**PAGE:**
** START **

Heminger also gave Haggerty a little tweak: “We showed you the same numbers at the time of the settlement agreement,” (so why are you bringing this up now?), adding that “[t]he agreement requires us to carry out this process.”

ABAG Chair and Clayton Councilmember Julie Pierce echoed Heminger’s view of the agreement’s implications for Plan Bay Area and offered MTC executive director a kudo: “Steve, I appreciate your mentioning the moving of the displacement issue into Target 6. I think that keeps this much much cleaner.”

In fact, MTC wants to cut, not move, the language about displacement.

Then things got really heated.

MTC Commissioner and San Francisco Supervisor David Campos delivered a fiery denunciation of MTC’s proposals, which he called “unfortunate and disgraceful.” If we’re going to move forward with this, I think we need to have a closed session.

Campos said he “didn’t understand the settlement agreement…to preclude the language that ABAG has proposed. If that’s the case, then I think we need to have a closed session.”

Indeed, he continued,

“I can’t believe that [eliminating that language] is even a consideration….How can you talk about adequate housing when you’re not actually saying that you’re not going to displace poor people?…If we move forward with this, which I think is a real mistake, I hope that there is a lawsuit…[brought by] the entities out there that are concerned about low-income people.”

Campos was followed by ABAG Administrative Committee member and Napa County Supervisor Mark Luce, who announced, “I’m almost going to repeat what David just said.”

“I was part of the negotiations with BIA. I understood BIA’s interest in adding numbers to what would otherwise be calculated as the RHNA [Regional Housing Need Allocations]…. In order to cut off our legal costs, we agreed to add numbers based on the calculation of what that in-commute would be. But at no time did we ever agree that we would have the goal of no in-commute…”

Moreover, Luce averred, the in-commute goal is “constitutionally inappropriate and wrong. We have no right to restrict travel.”

Luce also rapped MTC’s notion that displacement of poor Bay Area residents could be addressed by more affordable housing in Priority Development Areas. “[T]he issue of displacement came up,” he recalled,

“when we talked about investing in low-income housing in these PDAs—getting to the notion that the people who lived there would not be the beneficiaries of that investment, and that there would be displacement by the fact that we were creating more affordable housing in those areas.”

** END **

**RAW DATA:**
** START **

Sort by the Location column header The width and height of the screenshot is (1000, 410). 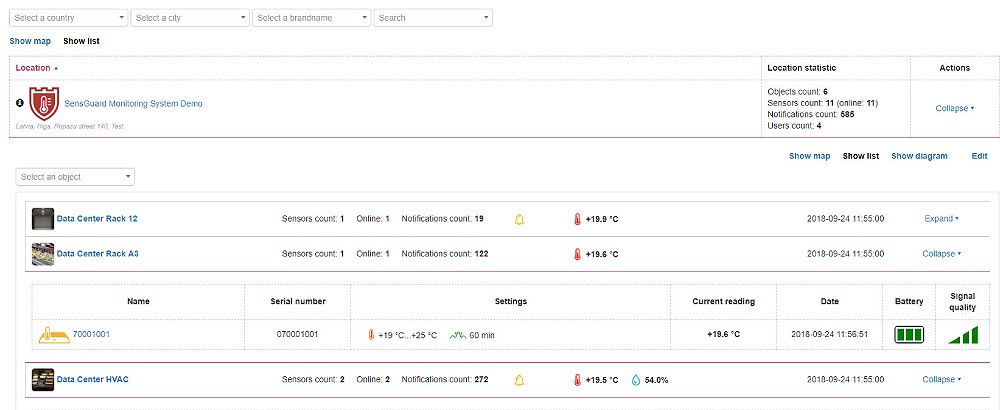(x=33, y=68)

** END **

**CHALLENGE 1:**
List every person in the article who is introduced with both a full name and an official title, and give each one's title as the article states it.
**CHALLENGE 2:**
Write out the passage of the article from "ABAG Chair and" up to and including "language about displacement.".

**WRITTEN ANSWER 1:**
- Julie Pierce: ABAG Chair and Clayton Councilmember
- David Campos: MTC Commissioner and San Francisco Supervisor
- Mark Luce: ABAG Administrative Committee member and Napa County Supervisor

**WRITTEN ANSWER 2:**
ABAG Chair and Clayton Councilmember Julie Pierce echoed Heminger’s view of the agreement’s implications for Plan Bay Area and offered MTC executive director a kudo: “Steve, I appreciate your mentioning the moving of the displacement issue into Target 6. I think that keeps this much much cleaner.”

In fact, MTC wants to cut, not move, the language about displacement.